* _Aim of the task_: Repeat every entry exactly as it stands. Omit the images.

[Saved data entries]

○ ○ ○ ○ ○

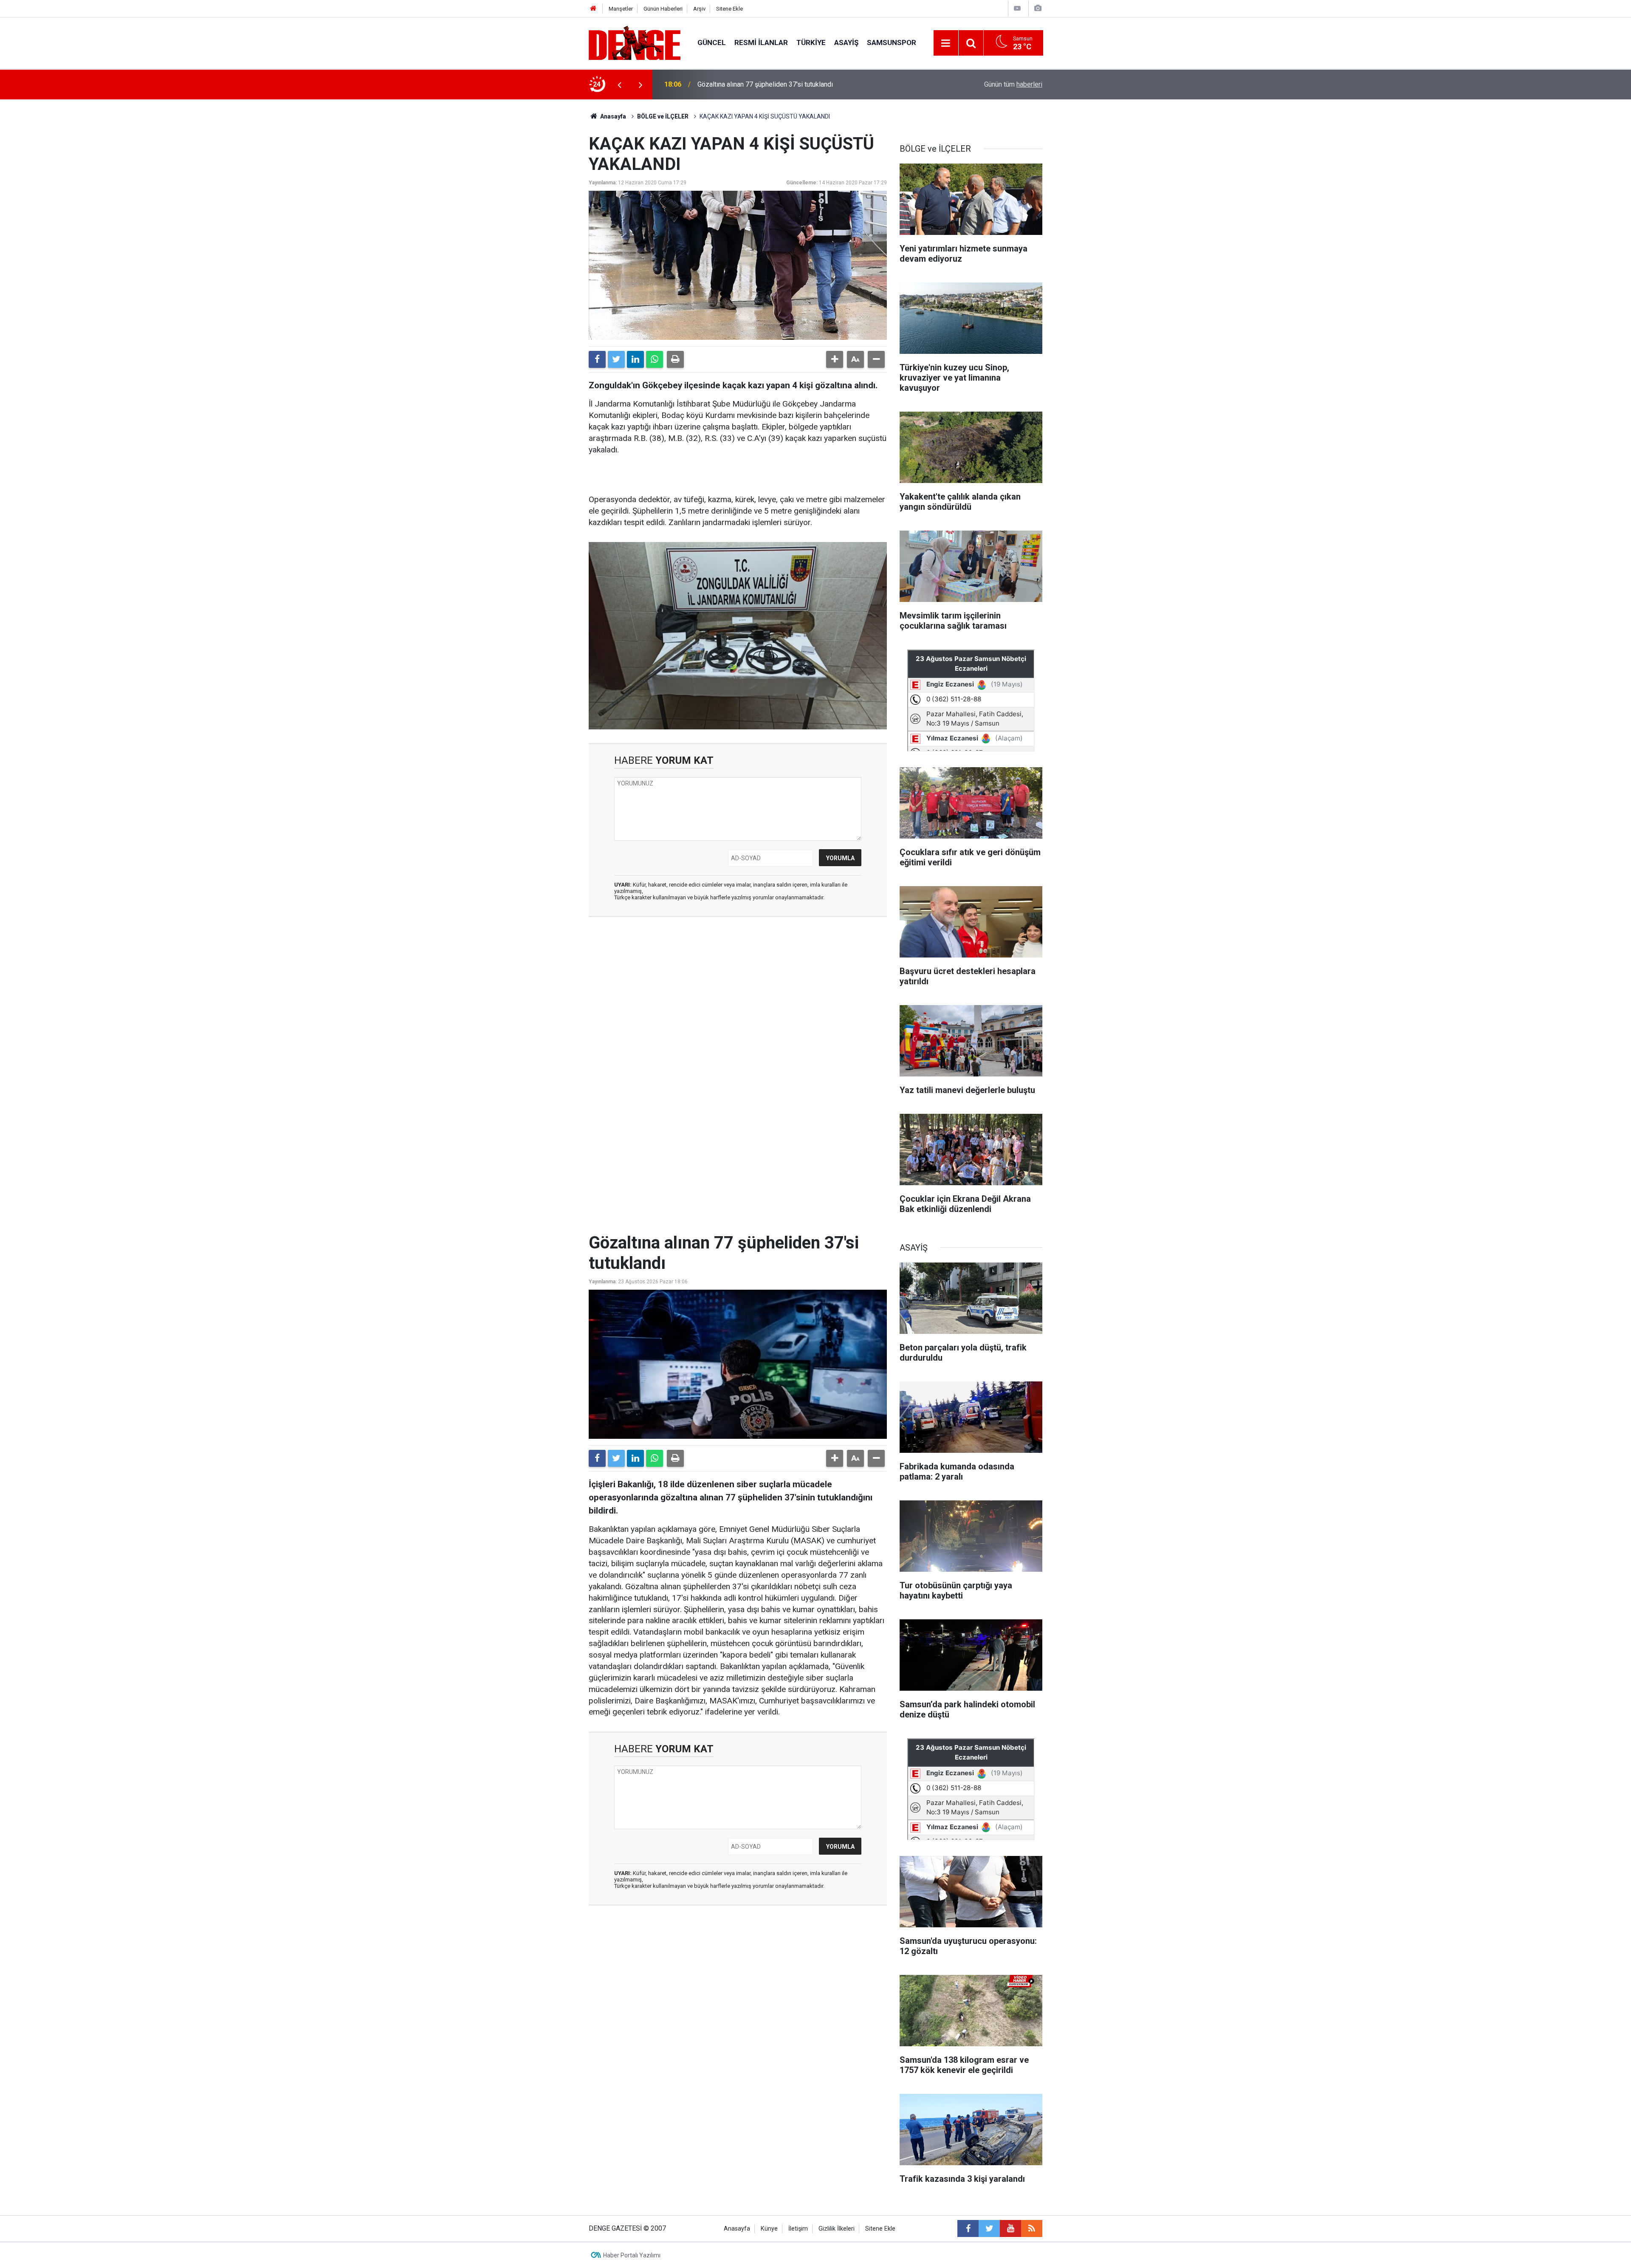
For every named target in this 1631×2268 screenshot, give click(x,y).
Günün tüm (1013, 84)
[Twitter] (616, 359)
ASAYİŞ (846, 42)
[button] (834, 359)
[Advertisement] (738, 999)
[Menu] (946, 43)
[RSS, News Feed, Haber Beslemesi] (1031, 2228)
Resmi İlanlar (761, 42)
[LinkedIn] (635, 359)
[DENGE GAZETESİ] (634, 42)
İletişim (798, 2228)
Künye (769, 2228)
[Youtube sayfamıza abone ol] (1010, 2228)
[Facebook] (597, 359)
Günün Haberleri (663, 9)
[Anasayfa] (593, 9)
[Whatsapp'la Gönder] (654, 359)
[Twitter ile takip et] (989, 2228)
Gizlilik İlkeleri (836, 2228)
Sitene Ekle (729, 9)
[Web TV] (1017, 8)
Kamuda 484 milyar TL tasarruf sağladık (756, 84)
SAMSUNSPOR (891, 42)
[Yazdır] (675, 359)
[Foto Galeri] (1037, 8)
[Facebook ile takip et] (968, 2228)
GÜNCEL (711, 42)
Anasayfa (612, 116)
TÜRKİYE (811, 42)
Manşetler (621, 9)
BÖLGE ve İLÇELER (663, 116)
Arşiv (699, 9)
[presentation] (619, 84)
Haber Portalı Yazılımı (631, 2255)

○ ○ ○ ○ ○

* _Exercise answer_:
For every named target in this 1631×2268 screenshot, give click(x,y).
Günün tüm (1013, 84)
[Twitter] (616, 359)
ASAYİŞ (846, 42)
[button] (834, 359)
[Advertisement] (738, 999)
[Menu] (946, 43)
[RSS, News Feed, Haber Beslemesi] (1031, 2228)
Resmi İlanlar (761, 42)
[LinkedIn] (635, 359)
[DENGE GAZETESİ] (634, 42)
İletişim (798, 2228)
Künye (769, 2228)
[Youtube sayfamıza abone ol] (1010, 2228)
[Facebook] (597, 359)
Günün Haberleri (663, 9)
[Anasayfa] (593, 9)
[Whatsapp'la Gönder] (654, 359)
[Twitter ile takip et] (989, 2228)
Gizlilik İlkeleri (836, 2228)
Sitene Ekle (729, 9)
[Web TV] (1017, 8)
Kamuda 484 milyar TL tasarruf sağladık (756, 84)
SAMSUNSPOR (891, 42)
[Yazdır] (675, 359)
[Foto Galeri] (1037, 8)
[Facebook ile takip et] (968, 2228)
GÜNCEL (711, 42)
Anasayfa (612, 116)
TÜRKİYE (811, 42)
Manşetler (621, 9)
BÖLGE ve İLÇELER (663, 116)
Arşiv (699, 9)
[presentation] (619, 84)
Haber Portalı Yazılımı (631, 2255)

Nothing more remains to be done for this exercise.